__Directions__
Print the listing below only from the line that has "Screen dimensions: 1324x705" through the line that has "1031x658 pixels.", exactly, and drop any picture.

_ _ _

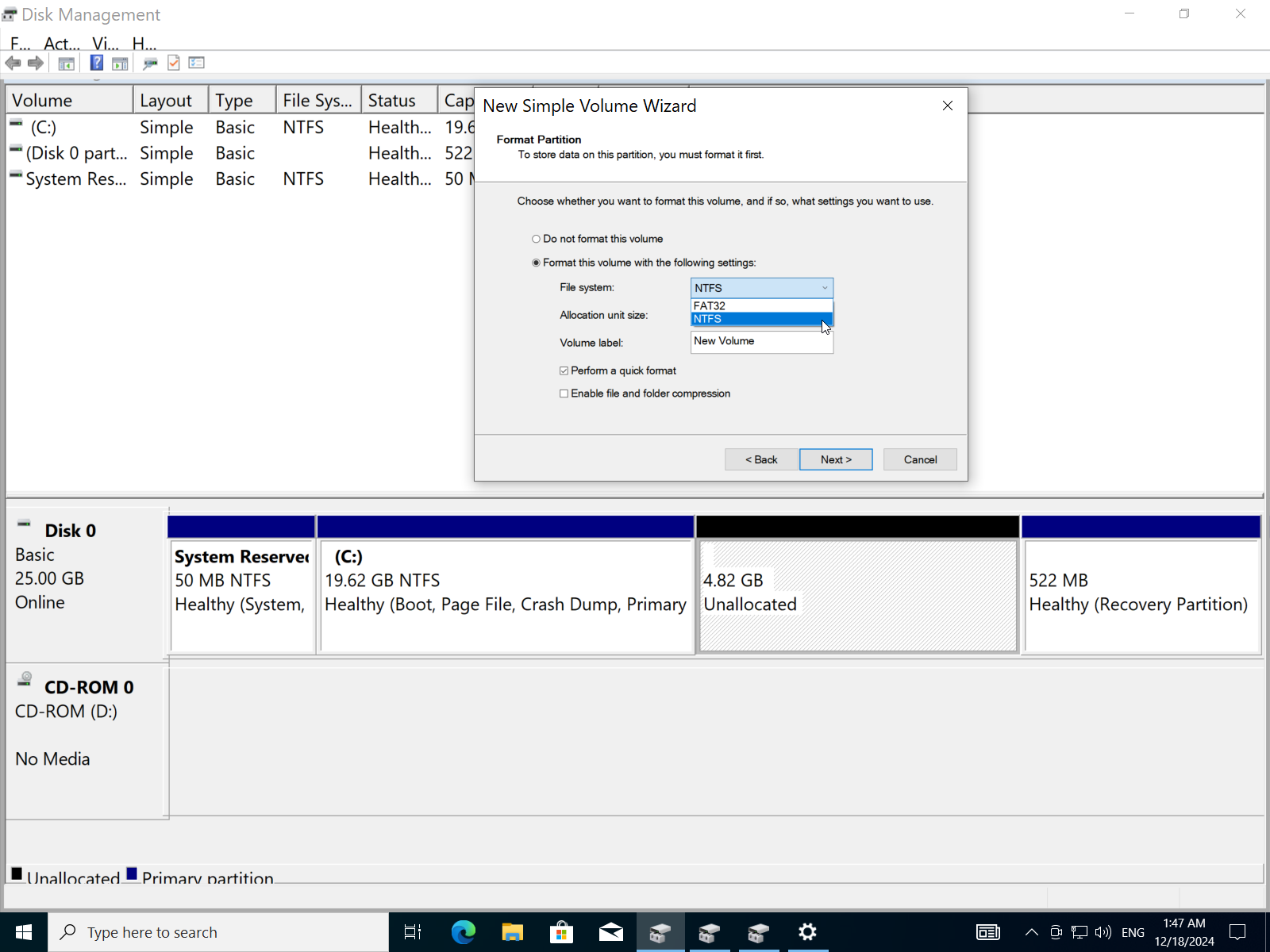
Task: Click the Properties checkmark page icon
Action: point(174,63)
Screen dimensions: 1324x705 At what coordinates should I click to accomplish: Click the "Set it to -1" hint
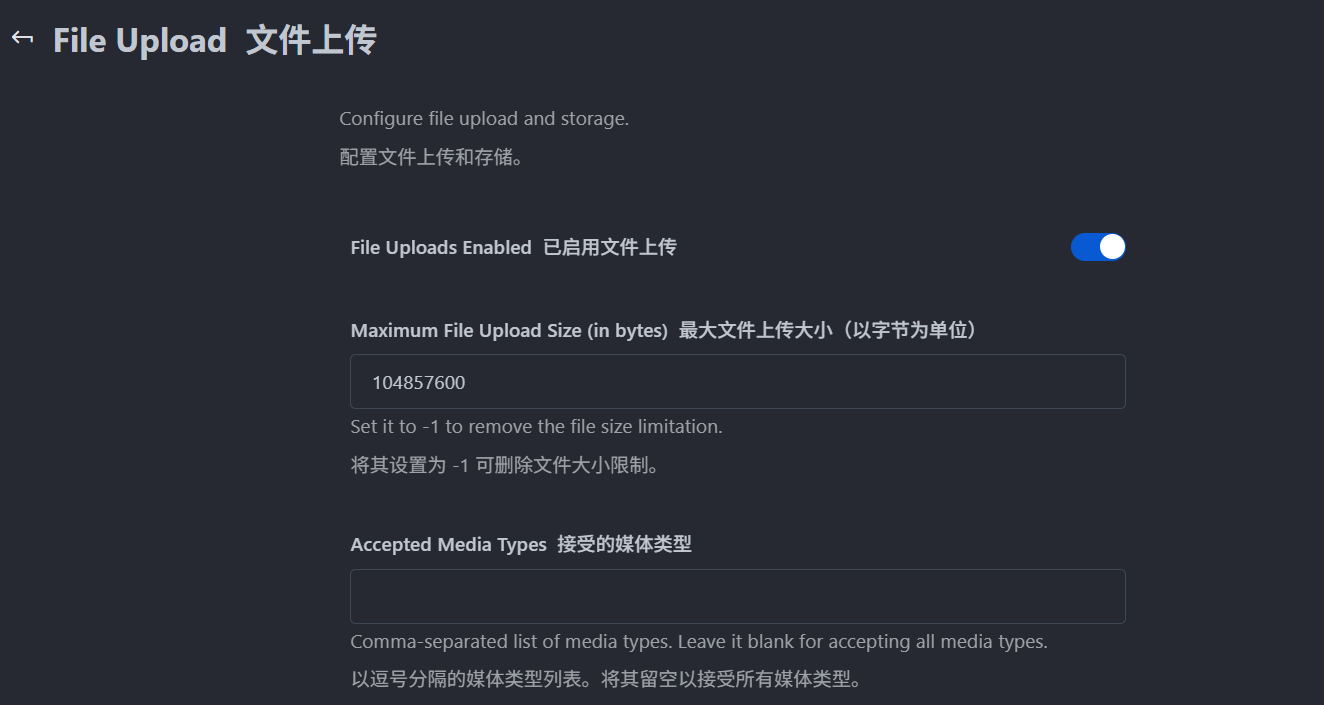pos(536,427)
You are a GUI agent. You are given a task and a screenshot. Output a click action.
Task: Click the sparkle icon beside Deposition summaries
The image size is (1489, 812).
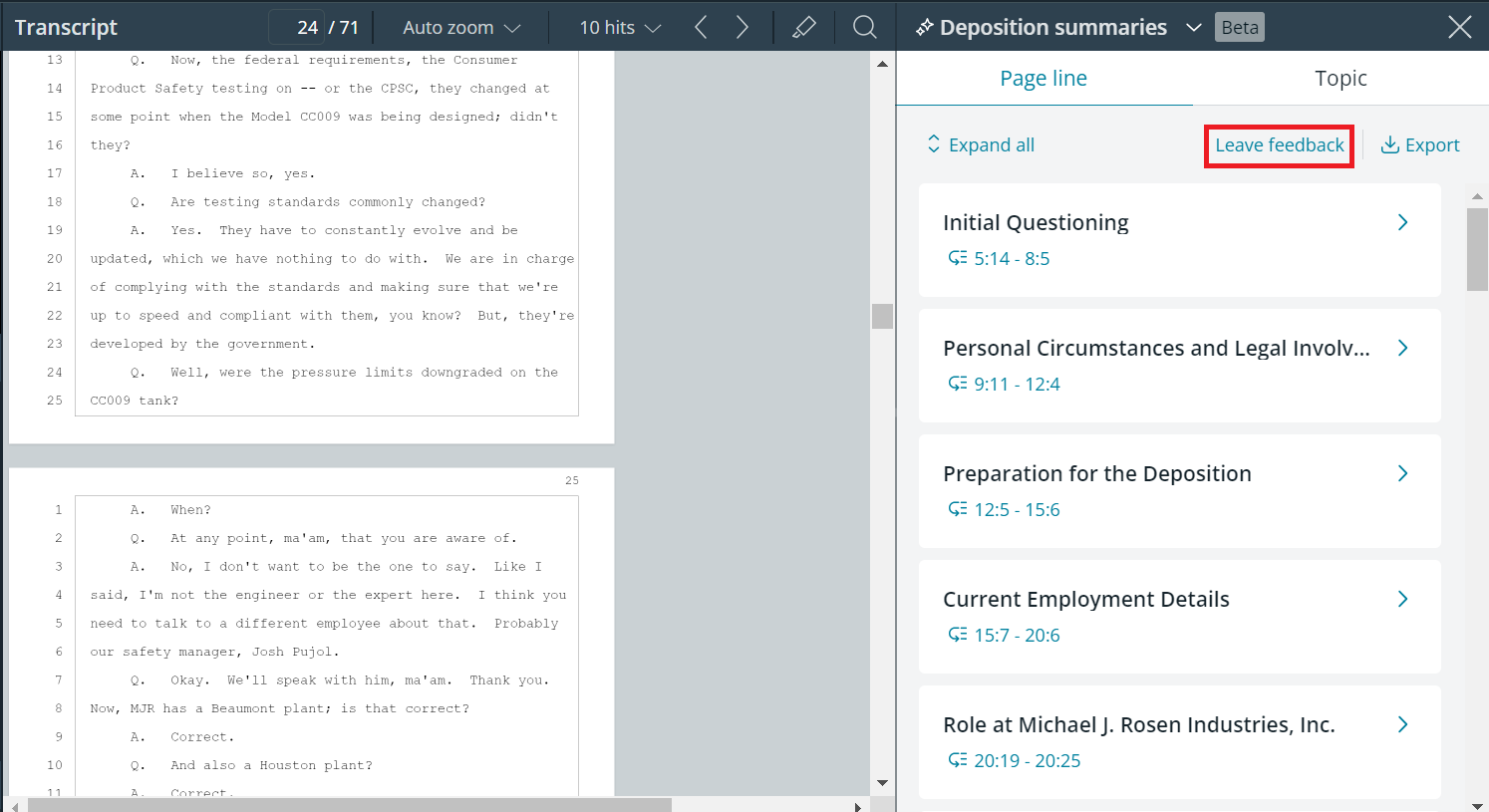coord(924,27)
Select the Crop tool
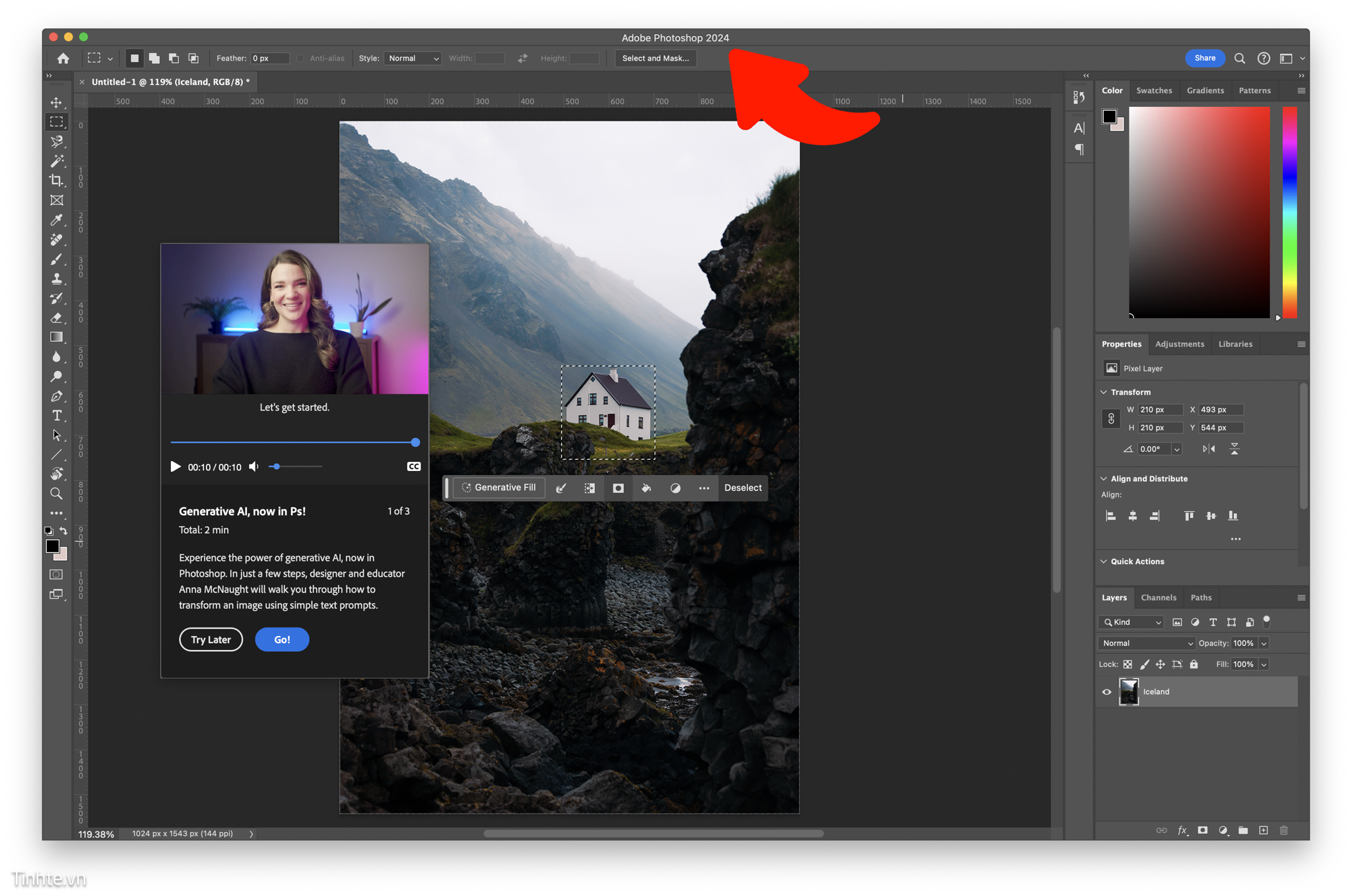This screenshot has width=1352, height=896. [x=57, y=178]
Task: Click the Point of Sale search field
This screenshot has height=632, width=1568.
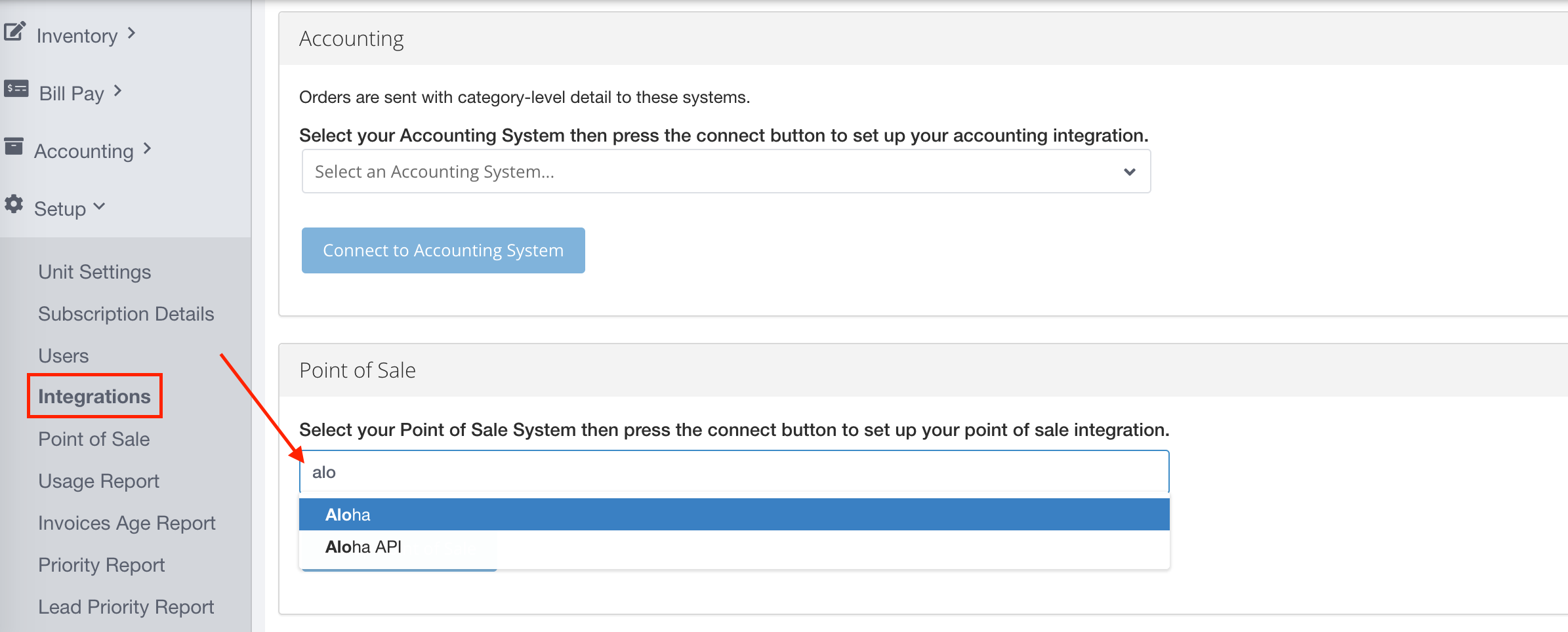Action: pos(734,472)
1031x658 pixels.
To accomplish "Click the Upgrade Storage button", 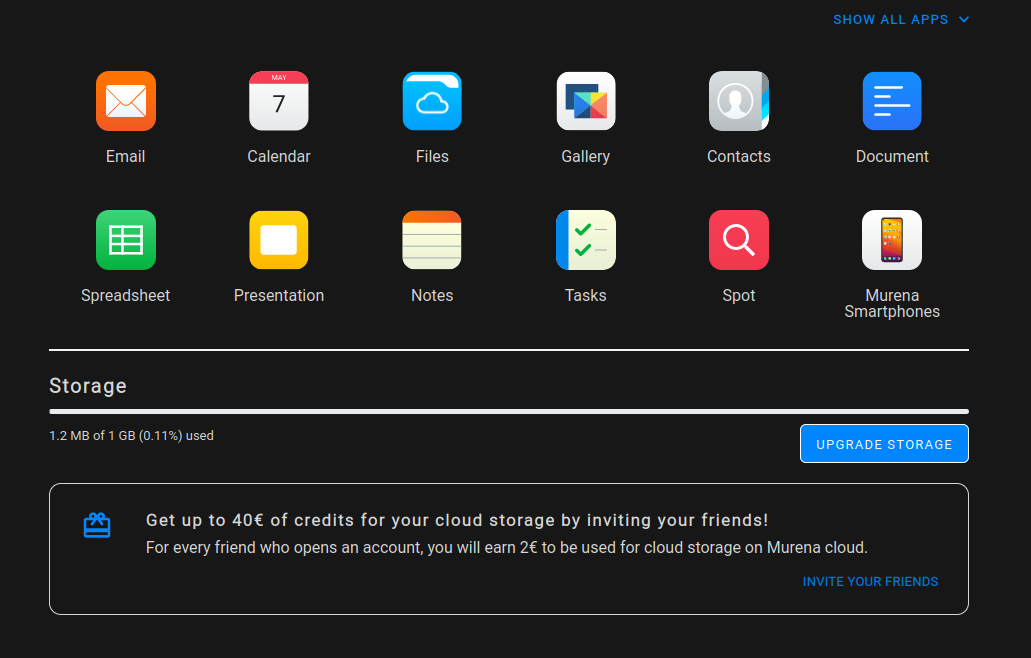I will pyautogui.click(x=884, y=444).
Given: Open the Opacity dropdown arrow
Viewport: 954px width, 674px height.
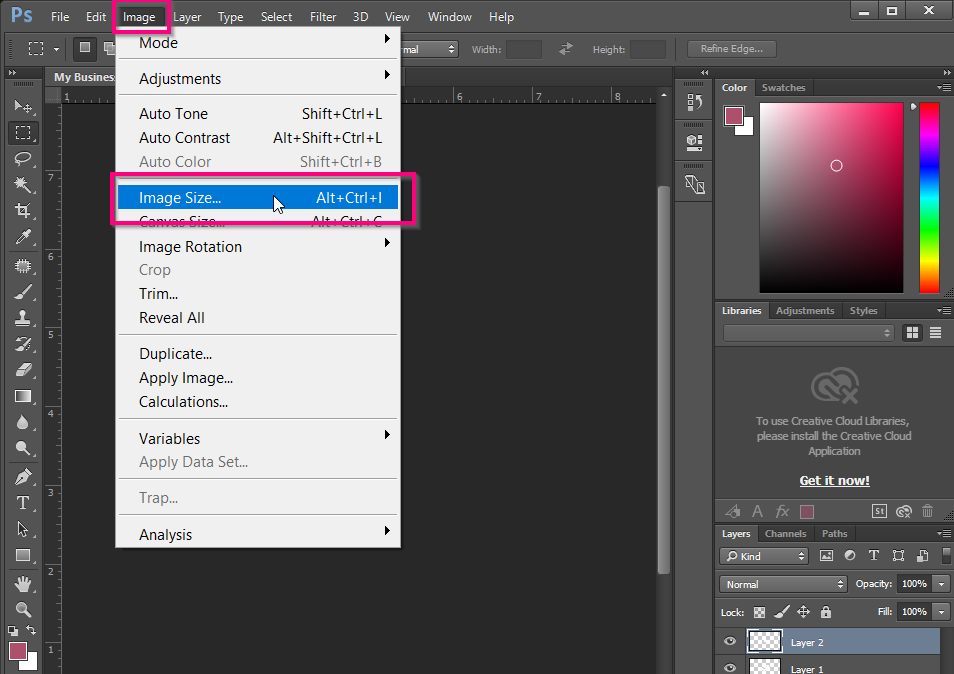Looking at the screenshot, I should click(940, 584).
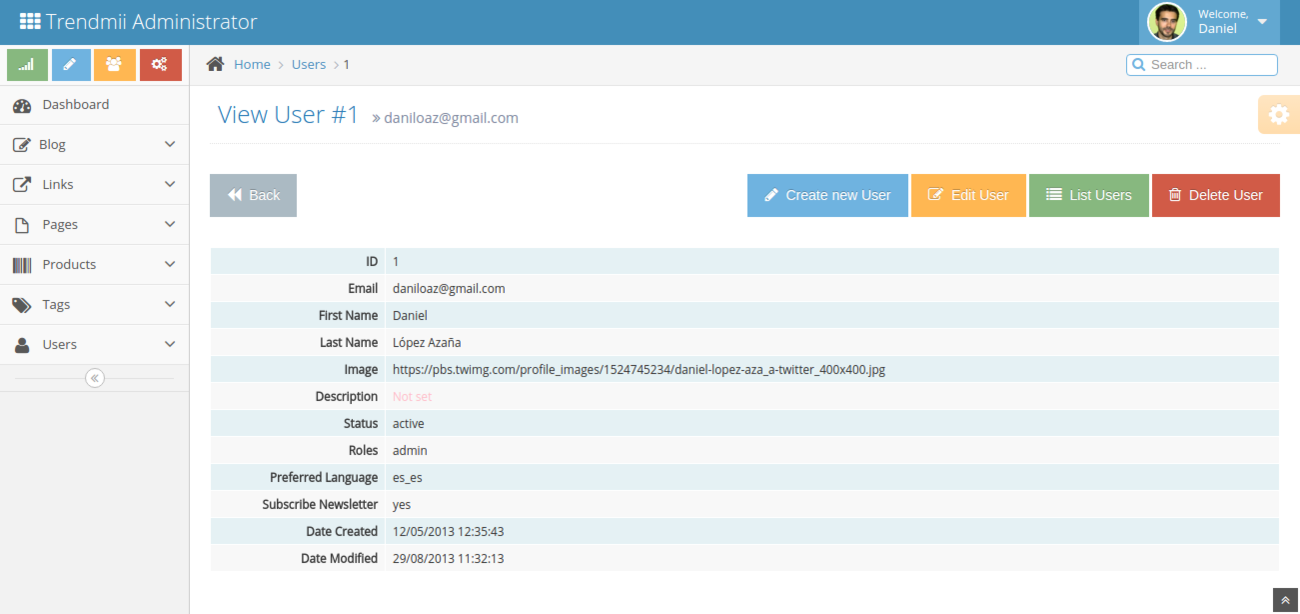The width and height of the screenshot is (1300, 614).
Task: Click the Trendmii grid logo icon
Action: pyautogui.click(x=30, y=22)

_ _ _

__Solution for this problem__
Screen dimensions: 1324x705 At what coordinates should I click to accomplish: Click the "Set it to -1" hint
pos(536,427)
You are a GUI agent. You are given a task and a screenshot. Output a click action.
Task: Click the sparkle icon beside Deposition summaries
The image size is (1489, 812).
coord(924,27)
Select the Crop tool
This screenshot has width=1352, height=896. [x=57, y=178]
Task: Click the Point of Sale search field
This screenshot has height=632, width=1568.
Action: pos(734,472)
1031x658 pixels.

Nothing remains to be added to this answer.